> **EXERCISE PROMPT**
Write out the material below from the line with "Open three-dot menu on surfer dialogue clip" to the line with "Looking at the screenshot, I should 203,23.", keeping every line exactly as it appears.

═══ DATA ENTRIES

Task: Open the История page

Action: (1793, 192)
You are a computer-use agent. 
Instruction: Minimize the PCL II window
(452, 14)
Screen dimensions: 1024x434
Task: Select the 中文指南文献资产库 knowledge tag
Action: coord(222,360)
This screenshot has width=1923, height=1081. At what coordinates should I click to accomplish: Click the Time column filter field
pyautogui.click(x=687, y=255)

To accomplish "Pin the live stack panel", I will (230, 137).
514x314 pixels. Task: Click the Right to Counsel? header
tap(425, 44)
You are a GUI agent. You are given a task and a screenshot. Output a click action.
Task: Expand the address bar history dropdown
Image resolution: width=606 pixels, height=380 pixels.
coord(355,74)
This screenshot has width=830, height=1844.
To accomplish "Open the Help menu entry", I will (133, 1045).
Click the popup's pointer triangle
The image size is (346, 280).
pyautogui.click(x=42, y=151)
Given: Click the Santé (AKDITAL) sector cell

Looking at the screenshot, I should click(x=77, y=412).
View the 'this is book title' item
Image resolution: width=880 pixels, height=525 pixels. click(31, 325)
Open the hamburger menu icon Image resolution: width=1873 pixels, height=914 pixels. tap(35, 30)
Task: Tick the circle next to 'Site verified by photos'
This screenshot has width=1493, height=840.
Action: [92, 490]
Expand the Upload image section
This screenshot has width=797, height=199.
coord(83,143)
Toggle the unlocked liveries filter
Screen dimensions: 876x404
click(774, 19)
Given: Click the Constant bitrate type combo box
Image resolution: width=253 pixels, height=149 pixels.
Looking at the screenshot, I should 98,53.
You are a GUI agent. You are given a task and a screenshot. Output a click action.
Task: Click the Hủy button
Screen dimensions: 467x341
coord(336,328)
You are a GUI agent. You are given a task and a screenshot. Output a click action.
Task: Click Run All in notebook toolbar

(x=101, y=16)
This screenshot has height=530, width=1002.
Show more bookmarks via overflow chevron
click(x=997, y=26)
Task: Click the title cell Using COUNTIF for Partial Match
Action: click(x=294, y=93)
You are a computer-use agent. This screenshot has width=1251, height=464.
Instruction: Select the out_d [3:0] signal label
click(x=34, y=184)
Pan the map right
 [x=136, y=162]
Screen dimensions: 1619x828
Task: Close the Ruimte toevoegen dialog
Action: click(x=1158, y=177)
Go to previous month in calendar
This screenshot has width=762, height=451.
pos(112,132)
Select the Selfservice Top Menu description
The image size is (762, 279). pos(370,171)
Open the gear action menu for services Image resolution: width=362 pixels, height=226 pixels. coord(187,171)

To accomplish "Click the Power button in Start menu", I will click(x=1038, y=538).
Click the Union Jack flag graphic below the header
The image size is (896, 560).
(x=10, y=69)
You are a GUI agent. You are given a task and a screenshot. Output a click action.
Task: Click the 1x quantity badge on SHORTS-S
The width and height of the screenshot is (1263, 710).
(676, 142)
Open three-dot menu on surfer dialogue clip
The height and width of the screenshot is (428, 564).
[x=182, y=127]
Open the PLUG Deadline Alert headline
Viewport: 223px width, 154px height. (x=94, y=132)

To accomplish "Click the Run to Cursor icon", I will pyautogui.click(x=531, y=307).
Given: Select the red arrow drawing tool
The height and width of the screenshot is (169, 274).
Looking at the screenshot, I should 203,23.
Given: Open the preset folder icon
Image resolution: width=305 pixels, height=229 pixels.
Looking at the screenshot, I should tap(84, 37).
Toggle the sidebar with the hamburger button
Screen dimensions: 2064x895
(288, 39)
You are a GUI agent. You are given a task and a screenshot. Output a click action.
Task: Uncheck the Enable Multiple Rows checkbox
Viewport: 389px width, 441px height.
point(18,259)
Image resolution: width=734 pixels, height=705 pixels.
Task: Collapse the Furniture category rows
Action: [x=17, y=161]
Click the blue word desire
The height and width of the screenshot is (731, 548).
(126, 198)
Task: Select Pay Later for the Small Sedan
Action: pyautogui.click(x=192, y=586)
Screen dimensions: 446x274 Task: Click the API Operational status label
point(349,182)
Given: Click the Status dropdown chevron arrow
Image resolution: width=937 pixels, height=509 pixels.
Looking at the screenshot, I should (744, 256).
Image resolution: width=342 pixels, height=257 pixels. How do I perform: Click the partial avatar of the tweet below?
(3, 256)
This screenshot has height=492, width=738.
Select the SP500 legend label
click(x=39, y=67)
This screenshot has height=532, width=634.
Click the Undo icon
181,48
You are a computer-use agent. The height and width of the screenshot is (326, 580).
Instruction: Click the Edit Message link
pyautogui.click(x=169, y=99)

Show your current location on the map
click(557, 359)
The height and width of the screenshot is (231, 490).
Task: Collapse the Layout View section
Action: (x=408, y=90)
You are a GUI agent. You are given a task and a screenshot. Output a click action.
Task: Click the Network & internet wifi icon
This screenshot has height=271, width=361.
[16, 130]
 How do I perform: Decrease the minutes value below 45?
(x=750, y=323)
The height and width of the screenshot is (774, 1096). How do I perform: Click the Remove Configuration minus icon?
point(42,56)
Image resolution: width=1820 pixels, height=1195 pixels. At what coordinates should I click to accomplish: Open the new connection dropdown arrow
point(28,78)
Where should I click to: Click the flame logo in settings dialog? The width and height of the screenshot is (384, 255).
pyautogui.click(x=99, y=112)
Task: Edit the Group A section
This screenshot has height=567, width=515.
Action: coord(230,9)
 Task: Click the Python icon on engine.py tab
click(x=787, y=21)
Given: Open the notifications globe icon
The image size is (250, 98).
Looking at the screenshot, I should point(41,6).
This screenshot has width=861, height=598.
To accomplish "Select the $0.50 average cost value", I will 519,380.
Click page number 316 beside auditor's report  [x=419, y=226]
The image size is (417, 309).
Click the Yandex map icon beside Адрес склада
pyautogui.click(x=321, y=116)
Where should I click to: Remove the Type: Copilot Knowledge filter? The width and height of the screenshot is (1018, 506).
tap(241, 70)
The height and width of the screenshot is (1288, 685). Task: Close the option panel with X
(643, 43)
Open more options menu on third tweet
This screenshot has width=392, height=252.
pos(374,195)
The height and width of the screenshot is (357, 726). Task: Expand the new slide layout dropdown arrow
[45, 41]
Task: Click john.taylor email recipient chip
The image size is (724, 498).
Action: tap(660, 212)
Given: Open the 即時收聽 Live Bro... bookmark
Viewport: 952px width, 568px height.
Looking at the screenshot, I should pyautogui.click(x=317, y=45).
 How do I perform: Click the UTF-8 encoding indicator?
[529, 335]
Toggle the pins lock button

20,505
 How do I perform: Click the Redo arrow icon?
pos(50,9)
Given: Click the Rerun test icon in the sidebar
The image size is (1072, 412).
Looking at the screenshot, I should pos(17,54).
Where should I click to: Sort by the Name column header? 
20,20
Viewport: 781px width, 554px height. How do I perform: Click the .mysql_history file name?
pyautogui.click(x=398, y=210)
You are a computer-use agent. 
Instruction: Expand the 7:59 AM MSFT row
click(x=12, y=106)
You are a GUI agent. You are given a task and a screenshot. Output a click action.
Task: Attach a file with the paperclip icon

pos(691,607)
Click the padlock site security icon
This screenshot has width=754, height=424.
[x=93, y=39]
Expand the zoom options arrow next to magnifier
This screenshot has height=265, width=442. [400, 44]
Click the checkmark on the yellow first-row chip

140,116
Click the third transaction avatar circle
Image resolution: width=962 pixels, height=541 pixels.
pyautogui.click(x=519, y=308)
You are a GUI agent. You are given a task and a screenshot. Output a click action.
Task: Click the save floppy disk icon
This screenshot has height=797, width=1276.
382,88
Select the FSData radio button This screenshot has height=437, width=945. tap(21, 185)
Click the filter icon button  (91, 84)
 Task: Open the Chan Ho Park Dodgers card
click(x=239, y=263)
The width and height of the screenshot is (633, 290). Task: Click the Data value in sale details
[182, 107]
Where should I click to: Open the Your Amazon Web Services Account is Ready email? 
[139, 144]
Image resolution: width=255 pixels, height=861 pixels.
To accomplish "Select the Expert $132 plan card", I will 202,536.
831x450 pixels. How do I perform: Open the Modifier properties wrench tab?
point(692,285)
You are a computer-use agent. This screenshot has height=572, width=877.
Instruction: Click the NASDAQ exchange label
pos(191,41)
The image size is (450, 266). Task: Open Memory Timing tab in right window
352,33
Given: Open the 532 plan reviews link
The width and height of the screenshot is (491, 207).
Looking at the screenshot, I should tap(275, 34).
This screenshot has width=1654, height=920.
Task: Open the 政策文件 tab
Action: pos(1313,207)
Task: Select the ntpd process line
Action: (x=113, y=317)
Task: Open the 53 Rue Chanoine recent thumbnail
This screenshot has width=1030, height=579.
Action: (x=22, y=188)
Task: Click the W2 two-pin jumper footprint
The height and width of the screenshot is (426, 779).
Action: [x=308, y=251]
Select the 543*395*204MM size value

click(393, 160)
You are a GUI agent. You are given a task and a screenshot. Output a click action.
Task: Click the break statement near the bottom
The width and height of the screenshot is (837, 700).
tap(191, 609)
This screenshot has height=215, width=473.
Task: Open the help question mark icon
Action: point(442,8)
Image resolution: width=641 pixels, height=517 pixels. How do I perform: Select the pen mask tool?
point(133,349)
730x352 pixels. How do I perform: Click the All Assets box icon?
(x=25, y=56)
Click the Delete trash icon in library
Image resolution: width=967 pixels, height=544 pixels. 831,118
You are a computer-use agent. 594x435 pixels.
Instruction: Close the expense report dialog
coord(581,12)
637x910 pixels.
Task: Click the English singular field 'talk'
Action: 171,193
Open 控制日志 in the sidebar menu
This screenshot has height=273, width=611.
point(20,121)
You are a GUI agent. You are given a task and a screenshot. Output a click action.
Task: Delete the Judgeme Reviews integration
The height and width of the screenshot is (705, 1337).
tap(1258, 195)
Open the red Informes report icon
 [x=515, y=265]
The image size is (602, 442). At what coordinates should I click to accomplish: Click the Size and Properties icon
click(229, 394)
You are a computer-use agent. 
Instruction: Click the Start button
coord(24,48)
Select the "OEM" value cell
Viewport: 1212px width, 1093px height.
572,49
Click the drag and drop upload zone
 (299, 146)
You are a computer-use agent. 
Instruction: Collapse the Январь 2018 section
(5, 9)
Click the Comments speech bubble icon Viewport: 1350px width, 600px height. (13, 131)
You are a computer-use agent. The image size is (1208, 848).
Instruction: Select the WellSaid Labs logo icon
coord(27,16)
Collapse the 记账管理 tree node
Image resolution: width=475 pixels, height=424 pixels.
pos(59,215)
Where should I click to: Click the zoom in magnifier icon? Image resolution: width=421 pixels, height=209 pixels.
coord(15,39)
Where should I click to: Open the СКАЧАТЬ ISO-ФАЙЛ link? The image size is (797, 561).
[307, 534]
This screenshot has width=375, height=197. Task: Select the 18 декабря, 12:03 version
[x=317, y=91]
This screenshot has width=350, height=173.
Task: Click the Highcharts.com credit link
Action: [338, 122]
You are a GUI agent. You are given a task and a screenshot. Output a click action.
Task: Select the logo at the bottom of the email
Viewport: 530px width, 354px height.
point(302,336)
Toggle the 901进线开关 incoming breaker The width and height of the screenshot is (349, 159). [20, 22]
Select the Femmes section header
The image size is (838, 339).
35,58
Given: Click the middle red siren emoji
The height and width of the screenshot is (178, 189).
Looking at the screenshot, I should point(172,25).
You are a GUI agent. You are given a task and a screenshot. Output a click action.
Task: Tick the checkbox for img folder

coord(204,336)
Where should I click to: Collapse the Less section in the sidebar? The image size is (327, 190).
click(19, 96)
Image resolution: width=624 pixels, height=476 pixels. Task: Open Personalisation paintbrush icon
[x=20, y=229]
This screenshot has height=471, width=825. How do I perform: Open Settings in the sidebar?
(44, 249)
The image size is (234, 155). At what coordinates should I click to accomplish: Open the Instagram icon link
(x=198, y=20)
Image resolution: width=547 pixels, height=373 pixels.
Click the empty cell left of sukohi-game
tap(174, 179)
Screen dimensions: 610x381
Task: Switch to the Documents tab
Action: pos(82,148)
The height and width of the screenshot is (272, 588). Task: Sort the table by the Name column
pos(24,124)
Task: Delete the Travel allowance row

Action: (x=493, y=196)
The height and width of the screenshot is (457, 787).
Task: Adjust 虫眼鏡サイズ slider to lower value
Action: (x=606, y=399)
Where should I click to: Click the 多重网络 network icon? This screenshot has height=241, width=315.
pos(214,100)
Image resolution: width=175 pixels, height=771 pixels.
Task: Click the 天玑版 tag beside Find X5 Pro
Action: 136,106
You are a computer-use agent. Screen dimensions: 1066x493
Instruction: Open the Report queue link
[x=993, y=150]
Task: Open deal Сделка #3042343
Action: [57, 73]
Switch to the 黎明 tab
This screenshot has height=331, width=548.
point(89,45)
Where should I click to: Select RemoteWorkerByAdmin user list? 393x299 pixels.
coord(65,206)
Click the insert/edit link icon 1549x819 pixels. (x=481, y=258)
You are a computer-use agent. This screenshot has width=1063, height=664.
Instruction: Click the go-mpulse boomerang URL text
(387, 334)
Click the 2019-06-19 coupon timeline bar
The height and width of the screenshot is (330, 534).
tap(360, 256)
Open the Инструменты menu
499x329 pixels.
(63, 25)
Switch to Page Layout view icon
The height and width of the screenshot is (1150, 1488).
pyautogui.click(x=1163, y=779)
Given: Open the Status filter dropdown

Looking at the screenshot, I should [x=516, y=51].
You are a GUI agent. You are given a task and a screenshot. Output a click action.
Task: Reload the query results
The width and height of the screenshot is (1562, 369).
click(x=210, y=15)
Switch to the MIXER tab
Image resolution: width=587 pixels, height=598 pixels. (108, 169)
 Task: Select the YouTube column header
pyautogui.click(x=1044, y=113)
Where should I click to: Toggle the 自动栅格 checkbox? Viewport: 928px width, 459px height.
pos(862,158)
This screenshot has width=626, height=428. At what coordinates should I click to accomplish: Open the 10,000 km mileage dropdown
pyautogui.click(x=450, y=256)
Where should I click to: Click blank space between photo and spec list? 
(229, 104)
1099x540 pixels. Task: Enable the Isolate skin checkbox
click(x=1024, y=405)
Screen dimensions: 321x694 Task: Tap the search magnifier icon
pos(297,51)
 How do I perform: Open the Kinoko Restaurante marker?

══════

> **RESULT FOR THIS EXERCISE**
Open three-dot menu on surfer dialogue clip
The height and width of the screenshot is (428, 564).
[x=182, y=127]
Open the PLUG Deadline Alert headline
Viewport: 223px width, 154px height. (x=94, y=132)

To accomplish "Click the Run to Cursor icon", I will pyautogui.click(x=531, y=307).
Given: Select the red arrow drawing tool
The height and width of the screenshot is (169, 274).
Looking at the screenshot, I should 203,23.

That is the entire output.